If you are in your 70s or older, in good health but realistic about your timeline, with no heirs and no one whose financial future depends on this property — and the house you want is on land where the best remaining lots are leased — the calculus changes.
You’re not buying an investment. You’re buying a view and a lifestyle. You know the structure isn’t yours legally. You’re spending money on living, not on accumulation. The house doesn’t need to outlive you. It just needs to serve you while you’re here.
That is a coherent position. Not stupid. Not delusional. Just honest about what you’re actually purchasing.
For everyone else — anyone younger, anyone with heirs, anyone who needs this property to hold value — buy land you actually own.
How to Buy Correctly
All of Baja California sits in Mexico’s restricted zone: within 50 kilometers of the coast or 100 kilometers of the border. Foreigners cannot hold direct title. The tool is a fideicomiso — a bank trust under Articles 10–14 of the Ley de Inversión Extranjera.

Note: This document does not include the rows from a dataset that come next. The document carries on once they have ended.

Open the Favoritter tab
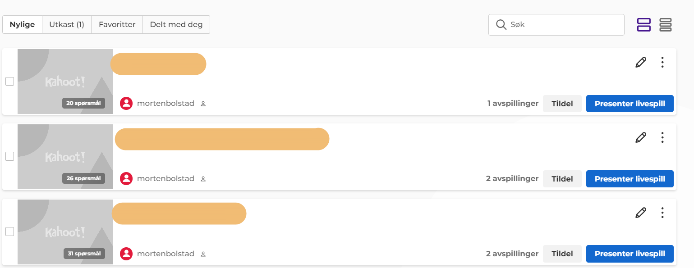The image size is (694, 268). click(x=117, y=25)
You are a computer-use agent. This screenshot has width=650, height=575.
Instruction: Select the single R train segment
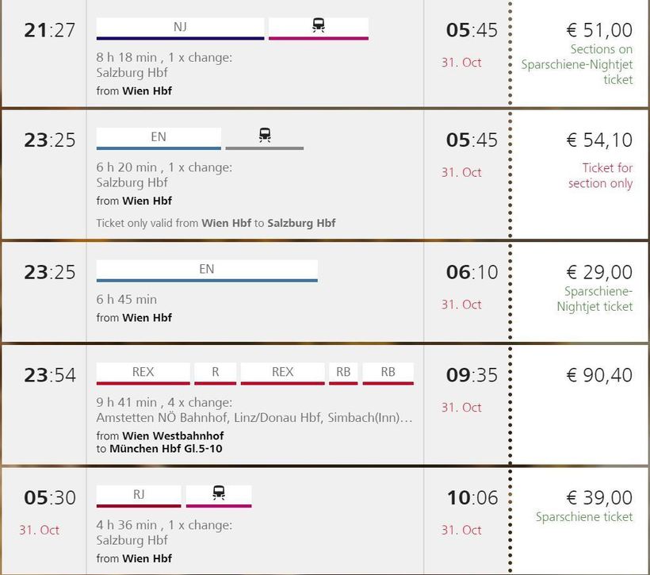pyautogui.click(x=215, y=372)
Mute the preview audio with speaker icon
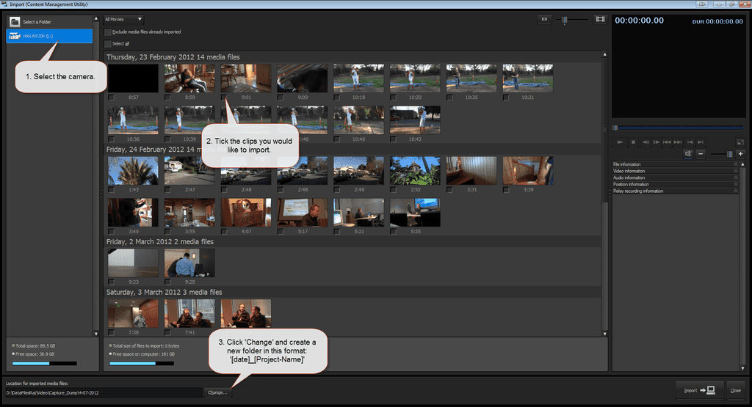 click(688, 153)
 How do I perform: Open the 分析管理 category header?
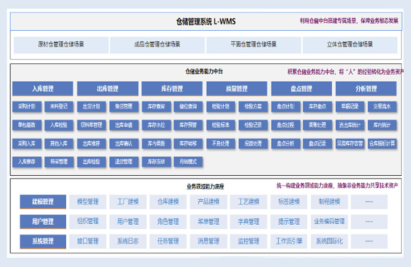click(365, 88)
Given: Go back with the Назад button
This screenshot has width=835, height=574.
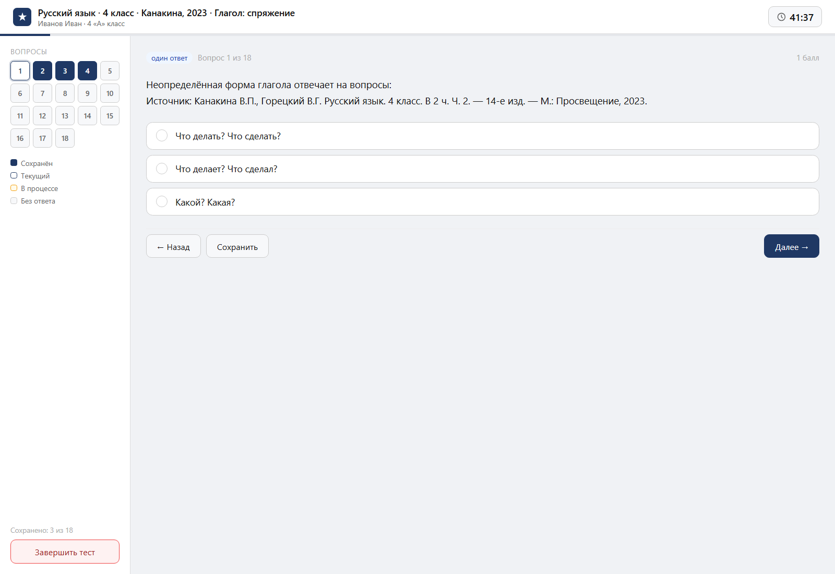Looking at the screenshot, I should point(173,246).
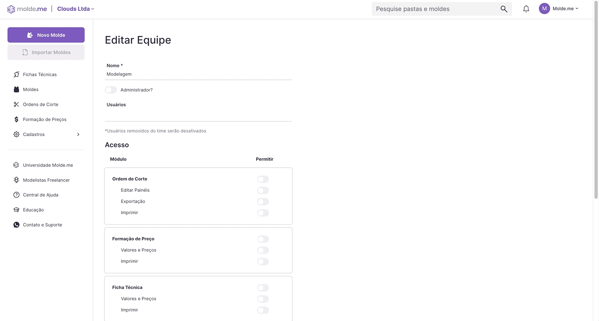
Task: Open Universidade Molde.me menu item
Action: click(x=48, y=165)
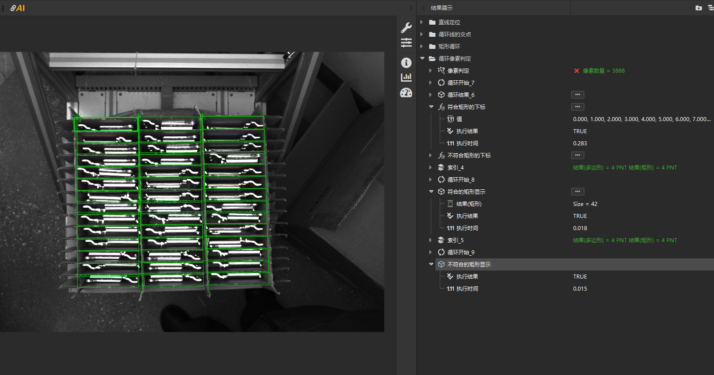This screenshot has width=714, height=375.
Task: Collapse the 循环像素判定 folder
Action: click(x=422, y=59)
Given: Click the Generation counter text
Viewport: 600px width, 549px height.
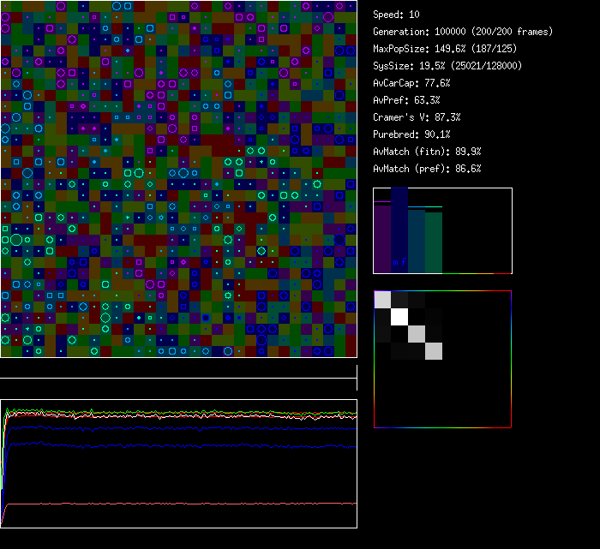Looking at the screenshot, I should 463,32.
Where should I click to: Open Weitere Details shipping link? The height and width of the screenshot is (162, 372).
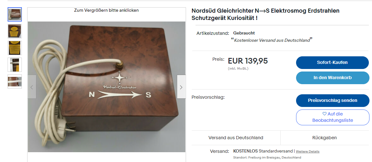[307, 151]
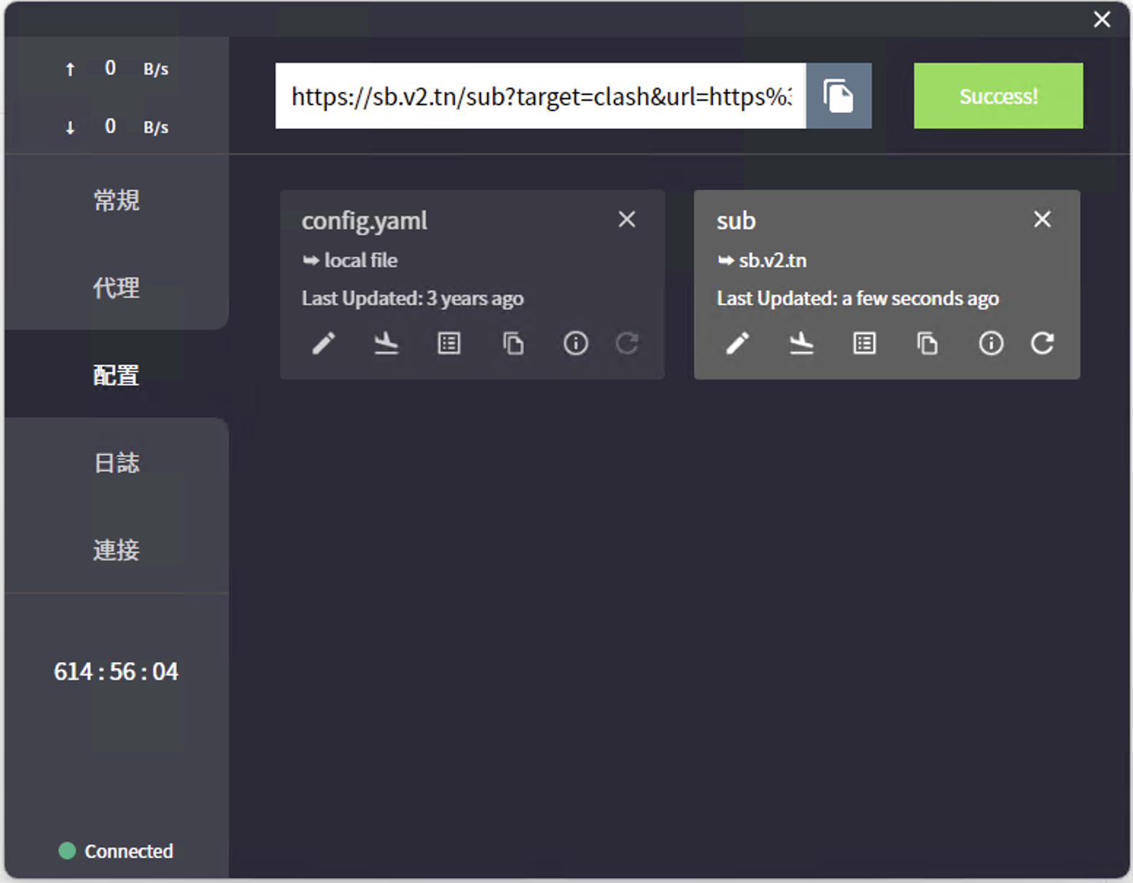This screenshot has height=883, width=1133.
Task: Click the pencil edit icon on config.yaml
Action: pyautogui.click(x=324, y=343)
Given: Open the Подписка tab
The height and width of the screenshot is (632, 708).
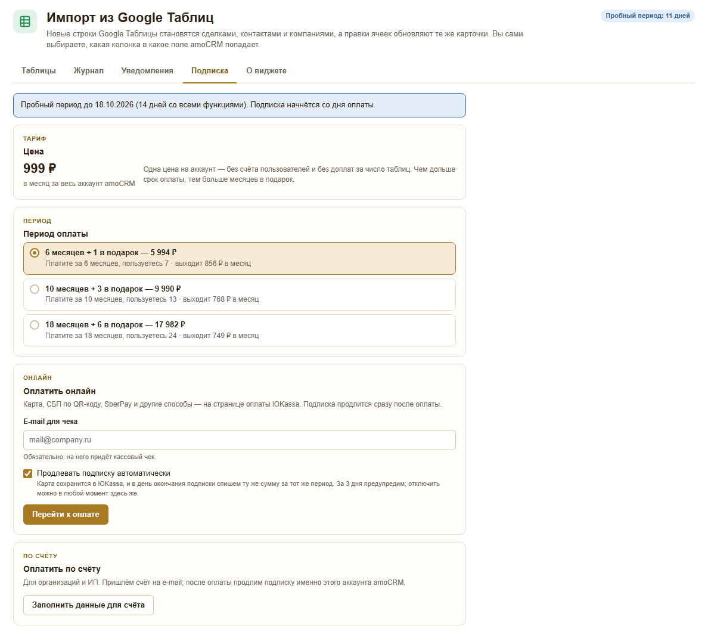Looking at the screenshot, I should tap(210, 70).
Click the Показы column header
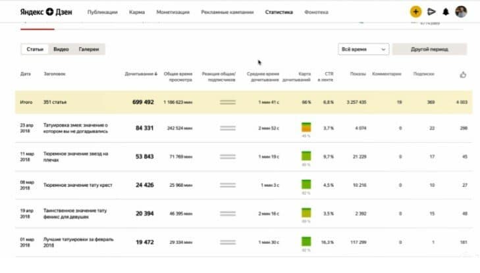Image resolution: width=480 pixels, height=273 pixels. pos(358,74)
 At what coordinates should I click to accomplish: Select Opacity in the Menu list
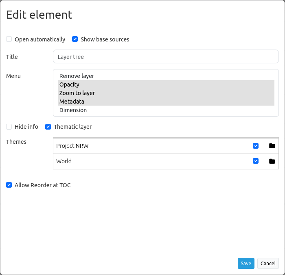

How it works: a Mexican bank holds legal title. You hold all the economic rights: use, lease, sell, bequeath, mortgage. The trust runs 50 years and renews indefinitely. Setup costs roughly $2,000–$5,000 plus a $1,500 SRE permit. Annual bank fees run $500–$1,500. The trust property is not a bank asset; it transfers to another institution if the bank fails.
The fideicomiso is strong. It protects you as long as the underlying land title is clean. It cannot protect you if the land is ejido without completed dominio pleno conversion. There is no title to put in the trust.
For a deeper dive on the fideicomiso, estate planning implications, and how to structure beneficiaries so your heirs don’t spend a year in Mexican probate, read the full guide to Mexican estate planning and wills.
Total closing costs for a foreign buyer using a fideicomiso: roughly 5–8% of purchase price. It’s real money. It’s also the cost of actually owning what you paid for.
The Records Were Always Going to the Landowner
The Facebook conversation that started this post was funny. It was also honest about how this works.
David was right that the landowner walks away with your single-wide on rented land. That’s not a warning or a worst case. That’s the default legal outcome under Mexican property law, absent a clean fee-simple title.
You will not see Mexicans doing this. They know the law. They rent what they rent, own what they own, and don’t confuse the two. It’s mostly gringos who build retirement homes on land they don’t own, spend decades improving property that belongs to someone else, and then are surprised when the someone else shows up with a truck.
The law isn’t the enemy here. The law is readable. The legal tools to protect yourself — fideicomiso, dominio pleno, a properly drawn testamento, a notario doing actual due diligence — are all available, all functional, and used correctly every day by people who took the time to understand what they were buying.
Buy the land. Own the land. Then build whatever you want on it.